Interpretive Summary: Grapevine production is limited by environmental conditions such as drought and low temperature. Certain species of wild grapevine (e.g. Vitis riparia) are able to tolerate very cold temperatures. A common gene pathway which contributes to survival under harsh environmental conditions is the C-repeat Binding Factor (CBF) gene pathway. In grapevine, 4 different CBF genes have been identified. The purpose of this study was to evaluate levels of DNA and amino acid variation at these gene loci in order to better understand how different grapevine species survive in different environments. Results of the study demonstrate that genetic and protein sequence variation at the Vitis CBF gene loci is very high. Variation was lowest at the CBF4 locus, the gene believed to be important for survival under low temperatures, and tests of neutrality suggest a history of selection acts to prevent amino acid changes in the CBF4 protein.

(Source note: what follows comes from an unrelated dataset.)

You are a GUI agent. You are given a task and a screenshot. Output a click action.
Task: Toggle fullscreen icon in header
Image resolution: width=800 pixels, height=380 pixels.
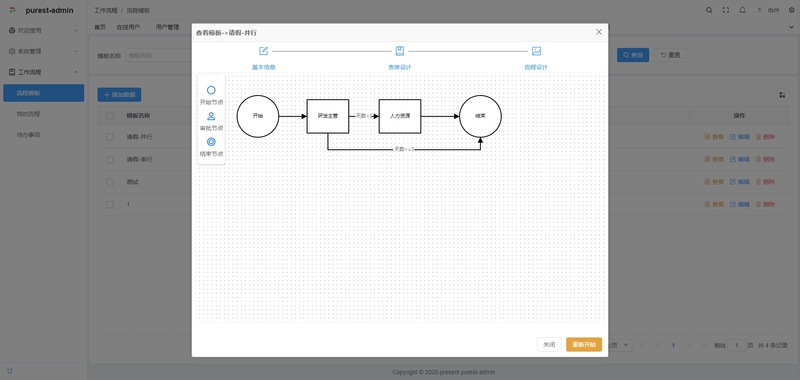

Because of the low level of variation, almost all of the grapevine samples we examined shared one of two protein alleles. This result indicates that differences in low temperature survival are not due to differences in DNA or protein sequence. Instead, differences in gene expression or genes that function downstream of the CBF genes must convey variation in low temperature survival.
Technical Abstract: C-repeat Binding Factor (CBF) genes occupy a central role in the best known example of a cold regulated gene cascade in plants. CBF genes have been identified in all plants to date, although copy number and function vary by species. Studies have shown that there are at least 4 different CBF genes in the genus Vitis. Vitis(V)CBF 1, 2, and 3 are up-regulated following exposure to dehydration, salt, and chilling stresses, whereas VCBF 4 is up-regulated only after chilling. Previous studies which examined the differences in gene expression between VCBF4 in V. vinifera (cold sensitive) and V. riparia (cold tolerant) did not detect any differences despite different phenotypes. A broader survey of genetic variation at the VCBF loci may reveal polymorphisms or amino acid substitutions that contribute to differences in cold hardiness. The objective of this study was to quantify the levels of genetic and protein sequence variation for the CBF gene family within and between different species of the genus Vitis. Results indicate a greater amount of genetic and protein level sequence variation at VCBF1, 2 and 3 than at VCBF4. Variation at these three loci tended to follow species level grouping, with similarity shared within species. Variation at the VCBF4 loci was greatly reduced and the vast majority of wild Vitis accessions shared one of two major protein alleles. This result indicates that neither genetic or protein level sequence variation at the VCBF4 locus can explain phenotypic variation in cold tolerance in wild Vitis. Future studies should focus on evaluating the expression profiles and genetic variation of genes downstream of this major cold tolerance regulator.